ジェー・シー・オー東海事業所の放射能漏洩事故について(談話)

社会民主党全国連合
幹事長 渕上貞雄

 1999年9月30日午前10時35分頃、茨城県東海村の株式会社ジェー・シー・オー(本社東京都港区)東海事業所転換試験棟で大規模な放射能漏洩事故が発生した。科技庁によれば、施設敷地境界(南西側)で通常の4000倍に達する最大0.84mSV/h(ミリシーベルト毎時)を記録したとのことである。周辺住民50世帯が避難し、現場から3km以内の道路が封鎖、周辺の町村では幼稚園や小中学校に窓を閉め外に出ないよう指示するなど、住民の不安は極限に達しようとしている。また、作業員3名が被ばくし、嘔吐や頭痛などの症状を訴え、重症とのことである。

 詳細はいまだ不明であるが、絶対に起こってはならない臨界事故(核分裂連鎖反応を伴う事故)が発生した可能性が高い。また国内の原子力施設の被ばく事故で重症者がでたのも初めてのことである。法令による一般公衆の線量限度が年間1mSVであることを考えても、かつてない深刻な放射能漏洩事故として強く批判するものである。

 今後、まず株式会社ジェー・シー・オーと通産省、科学技術省など関連当局は、速やかに地域住民の安全を確保し、現場労働者の健康と安全に万全の対策を行なうとともに早急に事故処理を進め、これ以上に事故が拡大しないために全力を尽くすべきである。
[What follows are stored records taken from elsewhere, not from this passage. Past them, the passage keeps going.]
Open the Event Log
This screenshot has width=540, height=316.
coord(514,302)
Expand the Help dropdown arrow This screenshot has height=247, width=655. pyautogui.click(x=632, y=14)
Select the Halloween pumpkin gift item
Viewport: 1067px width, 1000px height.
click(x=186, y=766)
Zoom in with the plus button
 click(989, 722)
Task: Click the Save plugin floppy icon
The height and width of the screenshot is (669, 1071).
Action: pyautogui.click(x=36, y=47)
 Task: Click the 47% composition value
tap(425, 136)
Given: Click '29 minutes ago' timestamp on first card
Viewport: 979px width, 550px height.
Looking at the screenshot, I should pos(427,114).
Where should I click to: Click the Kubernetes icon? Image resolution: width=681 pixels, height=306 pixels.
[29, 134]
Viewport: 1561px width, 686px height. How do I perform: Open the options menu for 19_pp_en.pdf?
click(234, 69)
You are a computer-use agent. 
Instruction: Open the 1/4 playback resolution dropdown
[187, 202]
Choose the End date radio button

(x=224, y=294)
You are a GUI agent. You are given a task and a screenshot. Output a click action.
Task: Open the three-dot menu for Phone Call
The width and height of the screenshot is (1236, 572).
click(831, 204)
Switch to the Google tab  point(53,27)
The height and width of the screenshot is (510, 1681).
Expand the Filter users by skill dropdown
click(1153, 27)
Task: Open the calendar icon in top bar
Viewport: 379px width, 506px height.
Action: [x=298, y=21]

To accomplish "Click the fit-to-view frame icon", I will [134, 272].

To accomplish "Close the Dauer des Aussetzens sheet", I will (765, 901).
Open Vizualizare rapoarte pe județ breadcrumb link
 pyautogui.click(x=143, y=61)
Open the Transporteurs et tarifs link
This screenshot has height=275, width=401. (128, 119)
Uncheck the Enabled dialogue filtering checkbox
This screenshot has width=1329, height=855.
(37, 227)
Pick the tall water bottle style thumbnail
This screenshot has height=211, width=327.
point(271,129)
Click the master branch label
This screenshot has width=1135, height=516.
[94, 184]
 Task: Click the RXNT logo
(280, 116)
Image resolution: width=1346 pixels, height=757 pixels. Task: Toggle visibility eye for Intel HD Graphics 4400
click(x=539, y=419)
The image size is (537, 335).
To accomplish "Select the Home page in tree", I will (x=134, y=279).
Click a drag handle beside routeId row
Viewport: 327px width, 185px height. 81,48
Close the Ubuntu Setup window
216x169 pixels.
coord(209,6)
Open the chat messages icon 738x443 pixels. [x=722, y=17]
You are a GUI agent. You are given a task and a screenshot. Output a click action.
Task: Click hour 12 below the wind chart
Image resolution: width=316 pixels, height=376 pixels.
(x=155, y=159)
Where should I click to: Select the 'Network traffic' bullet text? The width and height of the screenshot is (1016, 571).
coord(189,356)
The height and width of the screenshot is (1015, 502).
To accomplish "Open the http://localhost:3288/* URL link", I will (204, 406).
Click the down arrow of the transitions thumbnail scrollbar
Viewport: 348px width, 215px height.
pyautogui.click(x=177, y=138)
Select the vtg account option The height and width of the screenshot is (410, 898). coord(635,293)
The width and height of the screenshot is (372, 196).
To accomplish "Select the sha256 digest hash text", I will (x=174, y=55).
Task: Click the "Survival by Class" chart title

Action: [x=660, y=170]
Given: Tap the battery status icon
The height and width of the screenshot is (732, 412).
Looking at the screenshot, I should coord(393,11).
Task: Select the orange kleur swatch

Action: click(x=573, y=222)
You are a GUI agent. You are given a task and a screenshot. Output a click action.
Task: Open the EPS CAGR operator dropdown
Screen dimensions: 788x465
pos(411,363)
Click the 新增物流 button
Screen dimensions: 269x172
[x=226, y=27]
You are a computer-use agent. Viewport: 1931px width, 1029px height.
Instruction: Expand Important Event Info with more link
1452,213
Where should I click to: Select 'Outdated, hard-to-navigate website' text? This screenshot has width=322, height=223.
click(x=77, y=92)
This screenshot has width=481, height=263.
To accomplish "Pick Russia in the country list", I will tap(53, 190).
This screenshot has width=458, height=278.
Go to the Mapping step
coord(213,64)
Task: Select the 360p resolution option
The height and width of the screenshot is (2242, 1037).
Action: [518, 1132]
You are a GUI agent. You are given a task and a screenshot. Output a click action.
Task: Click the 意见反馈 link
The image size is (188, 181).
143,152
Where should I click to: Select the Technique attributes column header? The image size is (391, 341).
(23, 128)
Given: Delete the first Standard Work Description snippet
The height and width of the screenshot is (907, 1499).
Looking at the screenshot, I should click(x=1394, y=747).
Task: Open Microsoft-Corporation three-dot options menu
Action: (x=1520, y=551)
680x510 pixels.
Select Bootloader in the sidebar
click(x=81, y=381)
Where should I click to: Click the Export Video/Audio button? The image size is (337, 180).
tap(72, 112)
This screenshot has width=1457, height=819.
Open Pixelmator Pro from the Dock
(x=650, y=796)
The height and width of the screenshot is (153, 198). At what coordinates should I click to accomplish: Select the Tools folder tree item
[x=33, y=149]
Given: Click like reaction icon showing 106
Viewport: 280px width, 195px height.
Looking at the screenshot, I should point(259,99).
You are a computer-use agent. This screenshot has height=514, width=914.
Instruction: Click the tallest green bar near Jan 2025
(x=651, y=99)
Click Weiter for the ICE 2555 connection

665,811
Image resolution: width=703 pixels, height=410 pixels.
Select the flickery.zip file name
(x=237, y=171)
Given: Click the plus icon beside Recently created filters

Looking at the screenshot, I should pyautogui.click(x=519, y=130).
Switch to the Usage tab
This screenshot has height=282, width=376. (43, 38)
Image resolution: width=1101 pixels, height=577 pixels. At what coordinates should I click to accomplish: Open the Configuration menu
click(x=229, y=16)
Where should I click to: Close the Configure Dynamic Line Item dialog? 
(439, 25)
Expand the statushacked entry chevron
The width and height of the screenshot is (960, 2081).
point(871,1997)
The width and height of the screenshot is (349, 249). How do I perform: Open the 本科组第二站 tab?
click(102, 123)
 また、速やかに可能な限り正確な情報を公開し、地域住民や国民の不安に応えるべきである。もんじゅ事故、東海再処理工場事故などの教訓を生かし、自らに不都合な情報も含めて、十分な情報公開を行わなくてはならない。それなくして住民の信頼を得ることは決してできないからである。

 さらに、事故処理と並行して原因究明と再発防止策を徹底して行わなくてはならない。絶対に起こってはならない臨界事故が起こったと考えられること、さらに大量の放射能が環境中に漏洩し地域住民に極めて大きな不安を与えていることなどを考えると、原子力発電の是非も含めて改めて根本に立ち返って議論する必要が生じるだろう。

 被ばくした作業員の方の回復を願い、事故がこれ以上拡大しないことを願いながら、社会民主党として二度とこのような事故を起こさないための取り組みをさらに強化していく決意を表明するものである。